### EXERCISE DESCRIPTION:
Go through the entries and set each one down exactly.

Dataset entries:
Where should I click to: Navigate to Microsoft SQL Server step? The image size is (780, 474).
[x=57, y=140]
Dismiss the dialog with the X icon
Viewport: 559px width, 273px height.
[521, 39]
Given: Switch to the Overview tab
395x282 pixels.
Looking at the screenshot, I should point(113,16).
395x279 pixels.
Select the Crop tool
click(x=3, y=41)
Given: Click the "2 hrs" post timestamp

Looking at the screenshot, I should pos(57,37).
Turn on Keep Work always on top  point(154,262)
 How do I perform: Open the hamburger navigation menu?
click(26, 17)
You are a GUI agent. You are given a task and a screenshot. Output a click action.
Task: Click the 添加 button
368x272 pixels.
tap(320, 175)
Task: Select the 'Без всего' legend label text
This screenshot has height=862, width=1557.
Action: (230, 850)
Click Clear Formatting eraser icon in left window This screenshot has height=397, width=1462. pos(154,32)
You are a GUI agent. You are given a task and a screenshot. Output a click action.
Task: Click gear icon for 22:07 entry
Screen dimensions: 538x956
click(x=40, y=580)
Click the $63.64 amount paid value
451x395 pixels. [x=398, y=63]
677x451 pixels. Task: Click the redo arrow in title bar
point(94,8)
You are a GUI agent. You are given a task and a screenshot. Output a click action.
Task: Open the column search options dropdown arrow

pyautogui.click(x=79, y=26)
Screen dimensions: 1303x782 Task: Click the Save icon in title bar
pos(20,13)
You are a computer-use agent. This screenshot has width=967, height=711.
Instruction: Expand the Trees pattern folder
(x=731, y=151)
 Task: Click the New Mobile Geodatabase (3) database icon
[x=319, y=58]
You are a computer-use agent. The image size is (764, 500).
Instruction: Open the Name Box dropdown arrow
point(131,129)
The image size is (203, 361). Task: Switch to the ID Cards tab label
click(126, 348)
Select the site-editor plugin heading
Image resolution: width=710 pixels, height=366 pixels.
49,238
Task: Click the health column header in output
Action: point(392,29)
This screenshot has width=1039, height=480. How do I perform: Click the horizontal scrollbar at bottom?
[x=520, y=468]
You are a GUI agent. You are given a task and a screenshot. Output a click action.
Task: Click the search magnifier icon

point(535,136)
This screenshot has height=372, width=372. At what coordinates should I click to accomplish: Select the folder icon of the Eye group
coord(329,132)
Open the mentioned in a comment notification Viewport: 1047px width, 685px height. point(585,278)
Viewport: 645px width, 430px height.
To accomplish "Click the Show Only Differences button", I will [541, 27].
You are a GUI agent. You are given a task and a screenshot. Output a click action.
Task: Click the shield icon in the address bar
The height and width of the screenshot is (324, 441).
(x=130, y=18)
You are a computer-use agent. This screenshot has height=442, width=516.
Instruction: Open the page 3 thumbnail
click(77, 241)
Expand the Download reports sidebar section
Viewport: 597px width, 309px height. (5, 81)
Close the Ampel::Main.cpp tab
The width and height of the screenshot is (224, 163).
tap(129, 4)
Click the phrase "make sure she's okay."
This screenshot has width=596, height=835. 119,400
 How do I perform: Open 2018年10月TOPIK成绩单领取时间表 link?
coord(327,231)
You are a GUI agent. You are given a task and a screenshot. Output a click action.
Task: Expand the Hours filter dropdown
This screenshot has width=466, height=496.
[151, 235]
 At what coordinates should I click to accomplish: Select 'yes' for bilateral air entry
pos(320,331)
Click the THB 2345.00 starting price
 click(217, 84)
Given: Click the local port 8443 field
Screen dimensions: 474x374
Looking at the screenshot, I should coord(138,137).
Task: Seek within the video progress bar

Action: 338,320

### OUTPUT OF THE EXERCISE:
Where should I click to: Navigate to Microsoft SQL Server step? The image size is (780, 474).
[x=57, y=140]
Dismiss the dialog with the X icon
Viewport: 559px width, 273px height.
[521, 39]
Given: Switch to the Overview tab
395x282 pixels.
Looking at the screenshot, I should point(113,16).
395x279 pixels.
Select the Crop tool
click(x=3, y=41)
Given: Click the "2 hrs" post timestamp

Looking at the screenshot, I should pos(57,37).
Turn on Keep Work always on top  point(154,262)
 How do I perform: Open the hamburger navigation menu?
click(26, 17)
You are a GUI agent. You are given a task and a screenshot. Output a click action.
Task: Click the 添加 button
368x272 pixels.
tap(320, 175)
Task: Select the 'Без всего' legend label text
This screenshot has height=862, width=1557.
Action: (230, 850)
Click Clear Formatting eraser icon in left window This screenshot has height=397, width=1462. pos(154,32)
You are a GUI agent. You are given a task and a screenshot. Output a click action.
Task: Click gear icon for 22:07 entry
Screen dimensions: 538x956
click(x=40, y=580)
Click the $63.64 amount paid value
451x395 pixels. [x=398, y=63]
677x451 pixels. Task: Click the redo arrow in title bar
point(94,8)
You are a GUI agent. You are given a task and a screenshot. Output a click action.
Task: Open the column search options dropdown arrow

pyautogui.click(x=79, y=26)
Screen dimensions: 1303x782 Task: Click the Save icon in title bar
pos(20,13)
You are a computer-use agent. This screenshot has width=967, height=711.
Instruction: Expand the Trees pattern folder
(x=731, y=151)
 Task: Click the New Mobile Geodatabase (3) database icon
[x=319, y=58]
You are a computer-use agent. The image size is (764, 500).
Instruction: Open the Name Box dropdown arrow
point(131,129)
The image size is (203, 361). Task: Switch to the ID Cards tab label
click(126, 348)
Select the site-editor plugin heading
Image resolution: width=710 pixels, height=366 pixels.
49,238
Task: Click the health column header in output
Action: point(392,29)
This screenshot has width=1039, height=480. How do I perform: Click the horizontal scrollbar at bottom?
[x=520, y=468]
You are a GUI agent. You are given a task and a screenshot. Output a click action.
Task: Click the search magnifier icon

point(535,136)
This screenshot has height=372, width=372. At what coordinates should I click to accomplish: Select the folder icon of the Eye group
coord(329,132)
Open the mentioned in a comment notification Viewport: 1047px width, 685px height. point(585,278)
Viewport: 645px width, 430px height.
To accomplish "Click the Show Only Differences button", I will [541, 27].
You are a GUI agent. You are given a task and a screenshot. Output a click action.
Task: Click the shield icon in the address bar
The height and width of the screenshot is (324, 441).
(x=130, y=18)
You are a computer-use agent. This screenshot has height=442, width=516.
Instruction: Open the page 3 thumbnail
click(77, 241)
Expand the Download reports sidebar section
Viewport: 597px width, 309px height. (5, 81)
Close the Ampel::Main.cpp tab
The width and height of the screenshot is (224, 163).
tap(129, 4)
Click the phrase "make sure she's okay."
This screenshot has width=596, height=835. 119,400
 How do I perform: Open 2018年10月TOPIK成绩单领取时间表 link?
coord(327,231)
You are a GUI agent. You are given a task and a screenshot. Output a click action.
Task: Expand the Hours filter dropdown
This screenshot has width=466, height=496.
[151, 235]
 At what coordinates should I click to accomplish: Select 'yes' for bilateral air entry
pos(320,331)
Click the THB 2345.00 starting price
 click(217, 84)
Given: Click the local port 8443 field
Screen dimensions: 474x374
Looking at the screenshot, I should coord(138,137).
Task: Seek within the video progress bar

Action: 338,320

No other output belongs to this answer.